Recent alumna Alyssa Baer shares her story and advice for students interested in the Digital Humanities program.
Graduating at the top of her class, alumna Alyssa Baer proved herself as an accomplished student through her work in the public health major and her minor in digital humanities and technology. Her many accomplishments during her undergraduate career earned her widespread recognition and the honor of being a student speaker at BYU's 2021 commencement.
Baer received recognition as a Ballard Scholar for Social Impact and the 2020 BYU Health Promotion Student of the Year. She committed herself to research and service opportunities during her time at BYU, especially through her many leadership positions at BYU’s Center for Service and Learning. Baer travelled to Zambia, Africa, as part of a program evaluation internship with a local non-profit organization called Mothers Without Borders. She also wrote her thesis for the BYU Honors Program based on her experiences and work there.
We sat down with Alyssa to talk about her experience in the Digital Humanities program, her advice for students interested in combining their passions into an undergraduate degree, and her plans for the future now that she's graduated.
Q: What made you decide to get a minor in digital humanities?

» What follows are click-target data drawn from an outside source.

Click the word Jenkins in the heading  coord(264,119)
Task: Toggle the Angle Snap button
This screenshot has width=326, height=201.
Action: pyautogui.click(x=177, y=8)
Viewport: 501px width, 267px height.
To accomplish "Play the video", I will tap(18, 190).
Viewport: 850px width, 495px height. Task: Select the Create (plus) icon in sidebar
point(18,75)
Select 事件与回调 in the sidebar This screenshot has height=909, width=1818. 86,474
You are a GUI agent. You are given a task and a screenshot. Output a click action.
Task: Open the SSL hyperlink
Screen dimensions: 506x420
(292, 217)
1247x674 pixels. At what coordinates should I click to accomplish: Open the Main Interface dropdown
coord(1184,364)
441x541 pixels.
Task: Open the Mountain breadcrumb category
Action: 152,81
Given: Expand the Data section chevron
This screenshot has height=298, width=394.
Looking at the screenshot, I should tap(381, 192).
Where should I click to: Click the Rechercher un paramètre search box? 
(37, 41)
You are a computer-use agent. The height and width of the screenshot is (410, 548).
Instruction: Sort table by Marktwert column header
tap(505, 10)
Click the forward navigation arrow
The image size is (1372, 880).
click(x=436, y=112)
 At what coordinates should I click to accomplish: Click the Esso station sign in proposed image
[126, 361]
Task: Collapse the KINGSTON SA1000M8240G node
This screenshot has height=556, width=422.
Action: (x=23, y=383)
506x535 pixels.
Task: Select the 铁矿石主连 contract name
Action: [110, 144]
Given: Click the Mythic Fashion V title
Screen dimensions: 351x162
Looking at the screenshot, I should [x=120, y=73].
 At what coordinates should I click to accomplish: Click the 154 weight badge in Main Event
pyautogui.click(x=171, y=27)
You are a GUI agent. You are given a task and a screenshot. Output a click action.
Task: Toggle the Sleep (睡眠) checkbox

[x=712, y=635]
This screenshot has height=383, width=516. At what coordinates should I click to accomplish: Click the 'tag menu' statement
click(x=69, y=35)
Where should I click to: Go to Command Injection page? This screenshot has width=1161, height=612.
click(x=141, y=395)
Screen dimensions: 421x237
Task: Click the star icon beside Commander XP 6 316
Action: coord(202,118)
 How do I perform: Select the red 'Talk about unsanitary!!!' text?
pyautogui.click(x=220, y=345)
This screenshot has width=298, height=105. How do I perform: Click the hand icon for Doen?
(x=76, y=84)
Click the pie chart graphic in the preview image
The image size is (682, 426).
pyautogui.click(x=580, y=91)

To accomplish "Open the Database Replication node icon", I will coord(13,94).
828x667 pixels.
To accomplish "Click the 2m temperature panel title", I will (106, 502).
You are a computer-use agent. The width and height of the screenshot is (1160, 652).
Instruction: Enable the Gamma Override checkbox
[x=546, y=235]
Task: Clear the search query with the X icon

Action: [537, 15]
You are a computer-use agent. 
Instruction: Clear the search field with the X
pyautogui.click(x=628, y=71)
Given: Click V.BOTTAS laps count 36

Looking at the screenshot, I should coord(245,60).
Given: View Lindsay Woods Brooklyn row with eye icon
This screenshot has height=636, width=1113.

A: "I grew up immersed in the arts and have always loved having a creative outlet. In high school, I took a few graphics classes and enjoyed working with Adobe products. When I started at BYU, I gravitated toward the public health major and knew that’s where I wanted to be—but I also wanted to add some creativity back into my day. I've appreciated working in disciplines that were so different from one another and finding how they can work together. I found that as I learned design, coding, etc., I was better able to convey health information and promote community programs in my major projects. The digital humanities minor was a good fit because it focused so heavily on developing the technical skills I was wanting to learn."
Q: How have the skills you gained from digital humanities applied to your career or work experience?
A: "In almost all of my digital humanities classes, I was the black sheep—the life sciences major in a humanities college. So for a lot of my class projects, there wasn’t a direct application to my career. However, in my first class in the minor, I started to work with the professor more—bringing in projects I was doing in my public health classes and internships to learn how I could apply the same skills and techniques to different subject matter. Taking that initiative in that first class really set a foundation for finding applications outside of class to connect my major and minor. For the past almost three years, I’ve been interning—and now working—for a nonprofit organization called Mothers Without Borders. I came into the organization at a unique point where they were experiencing extreme growth but didn’t have a staffed graphic or web designer. I had the chance to bring together my knowledge of program planning/evaluation and my knowledge of print/web publishing to help fill that gap. Since coming on, I’ve created the organization’s first professionally printed annual report as well as flyers, mailers, webpages, stickers, etc. For me so much of my minor focused on finding ways to communicate information through technical skills—I just chose to apply it to the nonprofit/social impact sector."
Q: What was the most important thing you learned from your experience in the Digital Humanities program?
A: "I would say there were two things that I’d deem 'most important': 1. The importance of interdisciplinary work. There were many times that being in the minor was challenging—I found I thought about and approached questions very differently from the humanities lens, which was frustrating. I am really grateful for that experience though. It pushed me to consider other viewpoints, produce a variety of projects, and see how working with multiple disciplines can strengthen our ability to reach our audience and instigate change. 2. The importance of intentionality. Taking classes that focused on such detailed work helped me to develop a critical eye and to see how important it is to be intentional about how and why we go about the way we convey information. I’ve really enjoyed bringing a more intentional mindset into the projects I work on!"
Q: What would you recommend for students who are considering joining or are already in the Digital Humanities program?
A: "I would recommend going beyond the assignments in the classroom and actively applying the skills to your other classes, internships, and jobs. Some of the most beneficial experiences I had was solidifying those skills by actively using them as I learned them. I would volunteer to take the 'design' aspect of other class projects so that I could practice and learn how to apply those skills to a range of projects and audiences."
Q: What are your plans for the future now that you're graduated?
A: "This summer I’m enjoying a short break from school while I work full time for that same nonprofit—Mothers Without Borders. I oversee the evaluation of our programs on the ground by designing data collection tools, collecting and analyzing data, and reporting on our findings to recommend future growth and improvement. I’ll be traveling to Zambia this summer to help roll out some of these projects. I am also continuing to heavily support the organization’s brand and graphic design. In the fall, I’ll be beginning my Master of Public Health with a concentration in Maternal and Child Health at The George Washington University in Washington, DC. I’m hoping to focus on community program development and evaluations supporting women and children (both locally and internally), and I hope to add on public administration, business, and design electives throughout my program."